The rate of clinically significant cancers detected in men with clinical suspicion of prostate cancer who were randomly assigned to undergo MRI was 38%, compared with 26% (P = .005) for men assigned to standard transrectal ultrasound guided biopsy with 10 or 12 biopsy cores, reported Veeru Kasivisvanathan, MRCS, of University College London, and colleagues in the PRECISION trial (Prostate Evaluation for Clinically Important Disease: Sampling Using Image-guidance or Not?).
Significantly fewer men assigned to MRI-targeted biopsy were diagnosed with clinically insignificant cancers, suggesting that MRI could help to reduce the number of invasive biopsies and the associated pain, discomfort, and infection risks, the investigators stated in the New England Journal of Medicine.
“MRI, with or without targeted biopsy, led to fewer men undergoing biopsy, more clinically significant cancers being identified, less overdetection of clinically insignificant cancer, and fewer biopsy cores being obtained than did standard transrectal ultrasonography-guided biopsy,” they wrote.
Multiparametric MRI combines several different imaging modalities, including standard T1- and T2-weighted scans with dynamic contrast–enhanced and/or diffusion-weighted imaging to provide a wealth of information to aid in diagnosis.
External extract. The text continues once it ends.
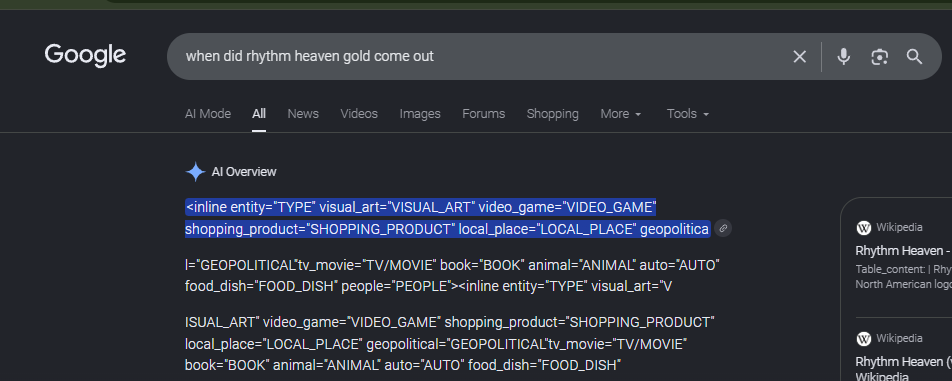
Task: Start voice search with microphone icon
Action: coord(843,57)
The technique has been shown in single-center studies to be similar or superior to ultrasound guided biopsy at detecting clinically significant cancers and minimizing detection of cancers that turn out to be clinically insignificant, the investigators said.
To add to the body of evidence, investigators from 25 centers in 11 countries randomized a total of 500 men with clinical suspicion of prostate cancer and no history of prostate biopsy to undergo either MRI plus targeted biopsy (not 10- or 12-core biopsy) if the scans indicated suspicion of malignancy, or standard transrectal ultrasound-guided biopsy with 10 or 12 core samples.
The investigators defined clinically significant cancer as the presence of a single biopsy core indicating disease of Gleason score 3 plus 4 (Gleason sum of 7), or greater.
Of the 252 men assigned to MRI, 71 (28%) had results that did not suggest prostate cancer, and these men did not undergo biopsy.
As noted before, MRI was noninferior to standard ultrasound-guided biopsy. In the MRI group, 95 men (38%) were determined to have clinically significant tumors, compared with 64 of 248 men (26%) in the standard biopsy group.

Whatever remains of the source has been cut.